// Lipsk od góry i od dołu | Włóczykije.eu

Lipsk od góry i od dołu

Wpis z 25 lutego 2012, wstawiony przez

Poprzedni spacer poprowadził nas śladami małego wielkiego człowieka i jego pierwszej klęski w starciu ze zjednoczoną przeciwko niemu Europą.  Tym razem przejdziemy się po samym Lipsku, a nie tylko pod nim, choć i o tym, co kryje się pod miastem nie omieszkamy wspomnieć.

Lipskie korale

Gdzieniegdzie można spotkać przejawy ponownego jednoczenia się Europy - takie jak parasole lodów, na które zawsze jest pora - nie tylko w Polsce.

Targ na rynku

Zaś małe co nieco przed lodami można kupić na popołudniowym targowisku na starówce, dzięki któremu pomiędzy wyjściem z pracy a przyjściem do domu można szybko i wygodnie kupić świeże ryby/chleby/mięsa/ciastka*. *Niepotrzebne zjeść.

Dom szczurów

Z kolei gdy kupcy się zwiną, warto zwrócić uwagę na urokliwy renesansowy ratusz z połowy XVI w. zbudowany w ciągu dziewięciu miesięcy (!) właśnie w okresie pomiędzy dwoma targami. Nieznacznie przebudowywany w kolejnych stuleciach (w połowie XVIII w. podwyższono i ubarokowiono wieżę), od stu lat pełni funkcję muzeum historii miasta.

Przeszłość zasłania przyszłość na tle teraźniejszości

Ale po kolei - pomiędzy zamianą ratusza w muzeum i sklepy w 1909 r. a piątkowym bazarem w 2012 r. rozpoczęto jeszcze budowę podziemnej linii kolejowej w 2003 r. Jej zakończenie planowane jest na przyszły, 2013 r., a ogrodzenie placu budowy na przedratuszowym rynku przedstawia zdjęcia z budowy Leipzig Hbf, otwartego w 1915 r.
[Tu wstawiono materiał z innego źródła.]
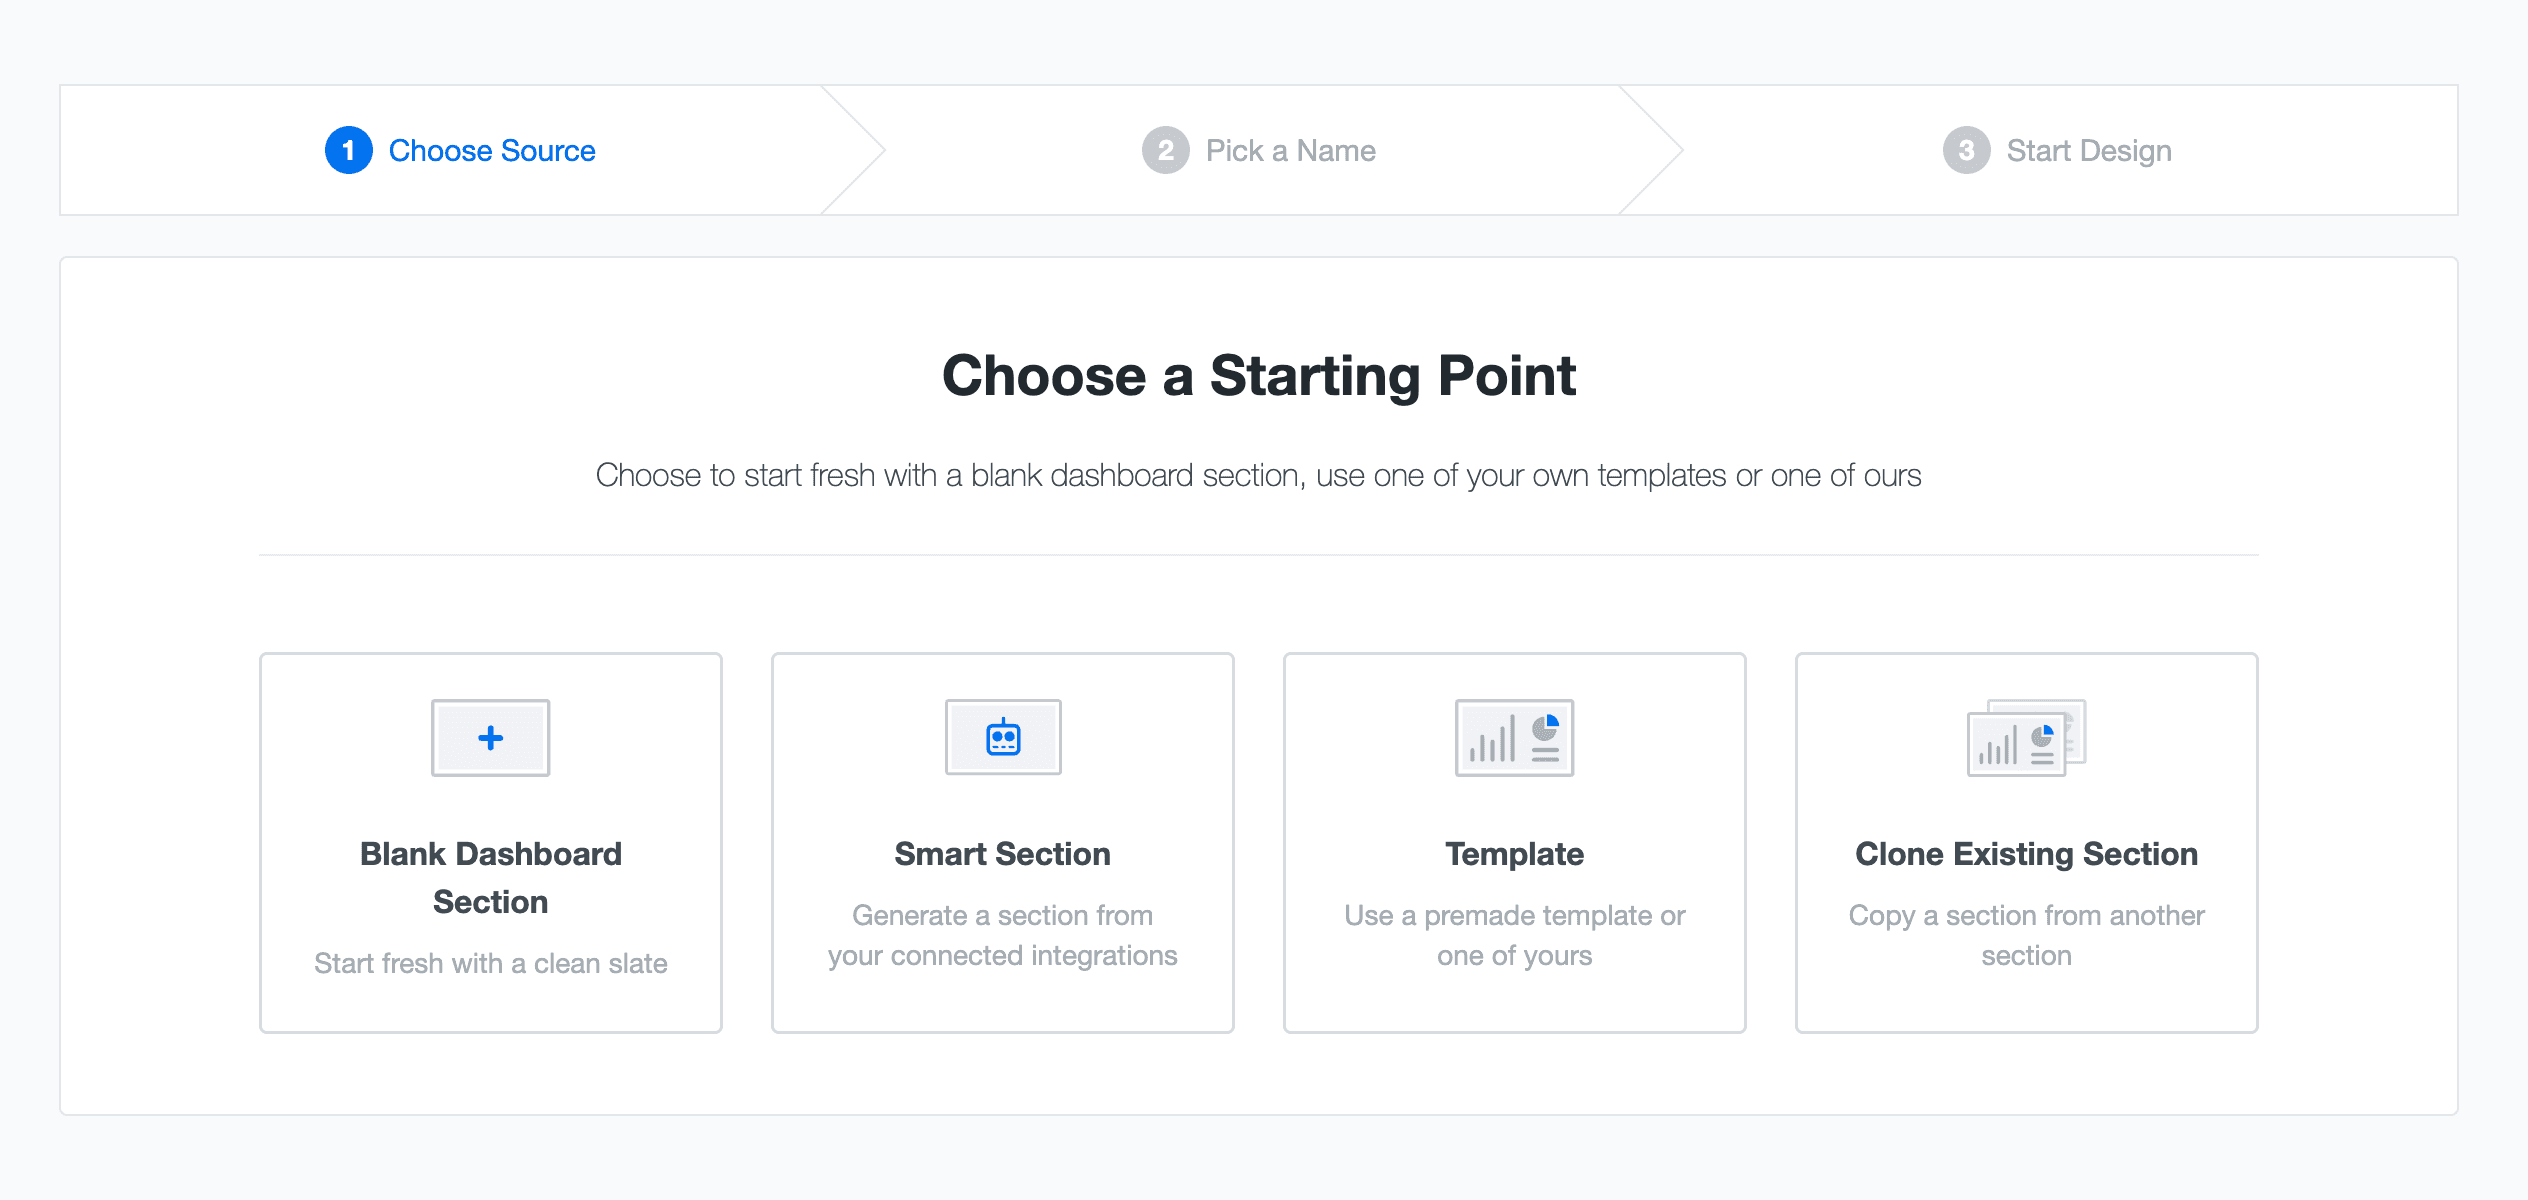Click the blue step 1 circle badge
The image size is (2528, 1200).
pos(347,150)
Jak widać, Saksoni lubią okrągłe rocznice nie tylko bitew.

Lipski Przekop Miejski

Dzięki nowemu tunelowi kolejowemu już w przyszłym roku zostaną połączone linie kolejowe (zarówno dalekobieżne jak i podmiejskie) dochodzące do miasta z różnych stron świata, a podróżni będą mogli wysiąść w samym centrum - na rynku, jak też na kilku innych nowych stacjach.

Leipzig Hauptbahnhof

Póki co jednak przybysze z dalszych krain wysiadają na dworcu głównym, gdzie również wre robota.

Hala dworcowo-imprezowa

Leipzig Hbf jest dworcem o największej powierzchni (w podłogach) w Europie. Potwierdzałby to fakt adaptacji niektórych powierzchni do celów dyskotekowych, jak widać na zdjęciu. Zresztą kilku chętnych do podrygiwania z pewnością się znajdzie wśród pasażerów obsługiwanych codziennie 777 pociągów.

Uniwersytet wyższych lotów

Wśród przyjezdnych są chociażby studenci. Część z nich udaje się do widocznej na zdjęciu świątyni nauki, czyli Uniwersytetu Lipskiego - przebudowanego i rozbudowanego ok. 600 lat po jego założeniu w 1409 r.

Jak widać, forma nawiązuje do uniwersyteckiego Augusteum i kościoła św. Pawła, które zostały uznane przez władze NRD za nienadające się do odbudowy po drugiej wojnie światowej.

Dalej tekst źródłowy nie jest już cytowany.